The New York Cosmos acquired Rigby for the 1976 season, only for him to get injured. The Cosmos then brought in Shep Messing to replace him in goal and shipped Rigby to the Los Angeles Aztecs at the end of the season. After three seasons in Los Angeles, Rigby returned to Philadelphia to play for the Fury. The Fury actually acquired Rigby from the Tulsa Roughnecks who got Rigby from the Aztecs the day prior. The Fury attempted to build on the Atoms' popularity by bringing back several fan favorites, but the team only lasted two seasons due to incompetent management.

As Rigby was moving back to Philadelphia, the Major Indoor Soccer League (MISL) was beginning its first season. The next year, the local MISL club, Philadelphia Fever, which had used a largely amateur team its first season, negotiated an associate relationship with the Fury to use several Fury players in its second season. As a result, the Fury loaned Rigby to the Philadelphia Fever for the 1979–1980 Major Indoor Soccer League season.

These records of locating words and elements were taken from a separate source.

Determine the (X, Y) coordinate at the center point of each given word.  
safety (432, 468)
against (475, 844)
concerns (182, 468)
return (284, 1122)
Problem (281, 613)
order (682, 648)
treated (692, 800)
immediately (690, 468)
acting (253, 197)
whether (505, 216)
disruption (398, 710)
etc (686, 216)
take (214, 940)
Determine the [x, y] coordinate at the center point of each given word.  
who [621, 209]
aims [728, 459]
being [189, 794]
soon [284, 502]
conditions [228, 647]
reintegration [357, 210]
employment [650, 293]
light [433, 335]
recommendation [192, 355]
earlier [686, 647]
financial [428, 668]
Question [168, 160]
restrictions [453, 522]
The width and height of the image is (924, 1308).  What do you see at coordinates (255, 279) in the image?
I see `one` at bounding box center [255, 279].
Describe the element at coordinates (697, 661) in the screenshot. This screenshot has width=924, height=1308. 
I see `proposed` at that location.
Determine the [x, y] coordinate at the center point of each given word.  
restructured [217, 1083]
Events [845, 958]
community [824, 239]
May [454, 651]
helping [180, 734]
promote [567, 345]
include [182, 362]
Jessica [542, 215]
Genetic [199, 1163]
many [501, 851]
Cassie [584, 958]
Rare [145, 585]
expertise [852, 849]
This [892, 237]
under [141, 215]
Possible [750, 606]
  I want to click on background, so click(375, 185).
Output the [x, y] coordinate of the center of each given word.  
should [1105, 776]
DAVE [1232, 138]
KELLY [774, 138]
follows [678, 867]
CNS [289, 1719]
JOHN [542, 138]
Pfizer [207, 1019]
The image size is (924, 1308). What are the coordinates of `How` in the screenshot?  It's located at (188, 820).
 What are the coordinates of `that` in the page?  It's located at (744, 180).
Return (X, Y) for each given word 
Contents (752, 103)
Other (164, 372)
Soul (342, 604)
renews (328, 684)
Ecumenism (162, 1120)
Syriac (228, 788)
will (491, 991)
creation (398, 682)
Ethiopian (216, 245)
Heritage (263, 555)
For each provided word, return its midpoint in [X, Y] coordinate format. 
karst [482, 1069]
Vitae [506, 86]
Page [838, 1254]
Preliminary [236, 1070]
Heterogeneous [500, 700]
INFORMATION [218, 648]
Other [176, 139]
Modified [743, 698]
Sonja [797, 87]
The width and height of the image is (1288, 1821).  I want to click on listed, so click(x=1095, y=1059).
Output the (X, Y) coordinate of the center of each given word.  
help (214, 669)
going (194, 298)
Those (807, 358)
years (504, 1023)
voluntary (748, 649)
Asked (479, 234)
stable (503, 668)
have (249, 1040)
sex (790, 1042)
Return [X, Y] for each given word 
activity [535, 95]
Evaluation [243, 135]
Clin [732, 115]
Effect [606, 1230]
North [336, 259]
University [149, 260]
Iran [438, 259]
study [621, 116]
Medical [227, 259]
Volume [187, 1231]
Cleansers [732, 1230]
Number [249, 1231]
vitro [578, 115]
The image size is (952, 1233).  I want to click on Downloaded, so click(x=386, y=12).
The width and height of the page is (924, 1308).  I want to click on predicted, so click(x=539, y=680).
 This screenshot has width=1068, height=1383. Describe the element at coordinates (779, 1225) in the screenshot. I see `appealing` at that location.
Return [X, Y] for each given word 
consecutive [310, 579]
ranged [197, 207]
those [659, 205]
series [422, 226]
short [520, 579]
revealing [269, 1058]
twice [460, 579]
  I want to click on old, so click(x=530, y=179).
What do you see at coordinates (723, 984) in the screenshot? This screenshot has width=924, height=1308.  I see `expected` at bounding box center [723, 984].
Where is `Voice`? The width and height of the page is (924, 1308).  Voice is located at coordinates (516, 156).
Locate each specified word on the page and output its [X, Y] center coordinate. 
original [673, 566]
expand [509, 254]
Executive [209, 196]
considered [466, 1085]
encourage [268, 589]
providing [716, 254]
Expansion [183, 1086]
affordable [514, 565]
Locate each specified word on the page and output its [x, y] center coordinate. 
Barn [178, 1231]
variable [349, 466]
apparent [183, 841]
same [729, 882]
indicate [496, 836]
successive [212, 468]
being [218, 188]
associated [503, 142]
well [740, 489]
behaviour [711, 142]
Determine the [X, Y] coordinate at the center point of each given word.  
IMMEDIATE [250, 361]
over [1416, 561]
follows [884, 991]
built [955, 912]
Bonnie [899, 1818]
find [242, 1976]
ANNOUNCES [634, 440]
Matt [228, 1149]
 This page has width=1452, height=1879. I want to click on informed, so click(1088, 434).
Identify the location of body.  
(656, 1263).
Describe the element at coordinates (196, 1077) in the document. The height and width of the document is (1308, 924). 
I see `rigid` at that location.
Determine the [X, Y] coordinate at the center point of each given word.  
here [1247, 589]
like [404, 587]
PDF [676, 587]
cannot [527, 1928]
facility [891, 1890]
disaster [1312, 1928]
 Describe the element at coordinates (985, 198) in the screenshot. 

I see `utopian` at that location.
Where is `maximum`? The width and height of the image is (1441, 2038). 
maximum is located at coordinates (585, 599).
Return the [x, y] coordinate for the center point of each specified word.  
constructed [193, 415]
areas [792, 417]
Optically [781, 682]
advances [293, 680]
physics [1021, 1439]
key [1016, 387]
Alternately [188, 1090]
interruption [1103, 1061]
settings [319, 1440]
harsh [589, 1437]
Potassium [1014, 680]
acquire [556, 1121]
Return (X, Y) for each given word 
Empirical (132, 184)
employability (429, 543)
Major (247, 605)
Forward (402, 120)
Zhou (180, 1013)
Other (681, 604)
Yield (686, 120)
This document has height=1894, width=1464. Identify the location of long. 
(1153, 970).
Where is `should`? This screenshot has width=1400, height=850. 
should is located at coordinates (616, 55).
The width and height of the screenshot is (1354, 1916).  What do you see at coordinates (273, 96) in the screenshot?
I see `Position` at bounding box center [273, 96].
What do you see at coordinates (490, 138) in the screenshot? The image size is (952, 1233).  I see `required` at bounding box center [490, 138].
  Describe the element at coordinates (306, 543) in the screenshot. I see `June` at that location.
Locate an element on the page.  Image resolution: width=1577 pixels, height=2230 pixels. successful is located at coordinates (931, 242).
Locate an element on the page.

In 1981, Rigby moved to the Montreal Manic for two seasons before moving to the Golden Bay Earthquakes for the 1982–1983 MISL season. He remained with the Earthquakes for the 1983 and 1984 NASL outdoor season. When the NASL folded after the 1984 season, Rigby was signed by the Chicago Sting on September 19, 1984, for a 15-day contract. The Sting released him at the end of the fifteen days and the Tacoma Stars offered him a contract. Rigby declined the offer to concentrate on his landscaping business. In February 1985, he signed with the Stars after they again offered him a contract. He spent most of the season as a backup to John Baretta.

At the conclusion of the season, Rigby moved back to the Earthquakes, renamed the San Jose Earthquakes. In 1985, the Earthquakes joined with three independent west coast teams to play the Western Alliance Challenge Series. This was the genesis of the short-lived Western Soccer Alliance/League. Rigby shared the goal with Hunter Stern during this challenge series and retired from playing at the end of it.

Rigby was named to two NASL Second All-Star teams, in 1973 and 1974.

===National and Olympic teams===
The mid-1970s also saw Rigby play for both the U.S. Olympic and U.S. national teams. While Rigby travelled with the U.S. team to the 1972 Summer Olympics, he did not play. Mike Ivanow played the first two games and Shep Messing the third. On November 3, 1973, Rigby earned his first cap with the national team in a 1–0 loss to Haiti. He played a total of six games, his last coming in a loss to Mexico on August 24, 1975.

==Coaching career==
During his stint with the San Jose Earthquakes in 1985, Rigby coached the Los Gatos High School boys varsity team. After his retirement, Rigby became the head coach of the Ridley High School in Folsom, Pennsylvania. He remains active as a coach, recently as part of the Star Soccer Academy.

==Broadcaster==
Rigby served as color commentator for the Philadelphia Union during the 2012 season.